Kaye et al. [10] had commented that aggressive and high-technology care that may not be in the best interest of the dying child remains a major cost driver in today’s healthcare model. The extensive support rendered to patients and families throughout the disease trajectory and at end of life, coupled with advance care plans that limited life sustaining therapy just before death, likely led to reductions in healthcare expenditure within the PPC group. The cost of providing such a service to one child over a year was SGD$9568 (in intervention cost). As Star PALS operates within an established adult home hospice with existing structures and processes, incidental costs from other departments like human resource or finance, and to provide 24/7 helpline support were not considered within the controlled study. If they were all included, the estimated cost of care for one child a year goes up to SGD$13,363. In a novel multi-method study by Noyes et al. in the United Kingdom, the cost for supporting a similar child with PPC was found to be comparable at SGD$3002 - SGD$13,606 (£2437 – £11,045) [36]. However, the same authors also found that just to care for one dying child at home for an extra week would cost SGD$17,246 (£14,000) more, highlighting inherent challenges of sustaining a community-based service in some settings. Another group in the United States documented a 32% reduction in hospitalisation days after providing in-home community-based PPC, saving US$1677 per child per month (an 11% decrease) [37]. A control group in that study might have shown equally hefty cost savings like ours, within their highly advanced medical setting.

The study design in this evaluation has some limitations. Firstly, the control group consisted only of patients with life-shortening conditions that had died in hospital. This study’s goal was to compare the impact of home-based PPC with that of standard care. It remains today that most children with life-shortening conditions die in the hospital [38, 39]. Furthermore, accurate clinical and financial data in the control group particularly near the end of life was available only for hospitalised patients.

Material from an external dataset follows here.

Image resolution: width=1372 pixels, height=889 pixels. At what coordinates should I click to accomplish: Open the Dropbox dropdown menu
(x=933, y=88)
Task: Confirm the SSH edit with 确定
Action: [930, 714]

Second, there were differences in some baseline characteristics between both groups that needed consideration during data analysis, namely age, ethnicity and residential status. These factors could have introduced bias, particularly with respect to utilization of health services. We controlled for these factors in our adjusted analyses of cost savings.

Third, a comparative prospective design for HRQL and Caregiver Burden was not feasible as it was deemed unethical to withhold PPC in one group for study completion. Threats to validity including maturation and historical effects therefore cannot be discounted.

Moreover, for the retrospective cohort component, it was not possible to extract data for eight patients in the PPC group, and they thus had to be excluded (two had missing records and six others had died in an adult hospital, a hospice or outside the country).

It is also acknowledged that the healthcare system and socio-cultural context within which the study was conducted may limit the generalisability of findings shared here.

Hence, future research can focus on assessment of quality of care in the implementation of care models across diverse settings [40], to establish consistent delivery of putative benefits. With studies in the adult setting showing modest benefits of increased survival after early palliative care, it would be appropriate to include survival as an additional outcome measure in longitudinal studies of children receiving PPC. 


The cost of PPC; interventions and models of care; and measuring outcomes of care are all listed within top ten priorities for global research in children palliative care [21]. This mixed closed-cohort study has not only uncovered the cost of providing this specialized care at home, it has demonstrated optimization of resource utilization, with concomitant healthcare cost savings. More importantly, the lives of children and their caregivers have improved in the process.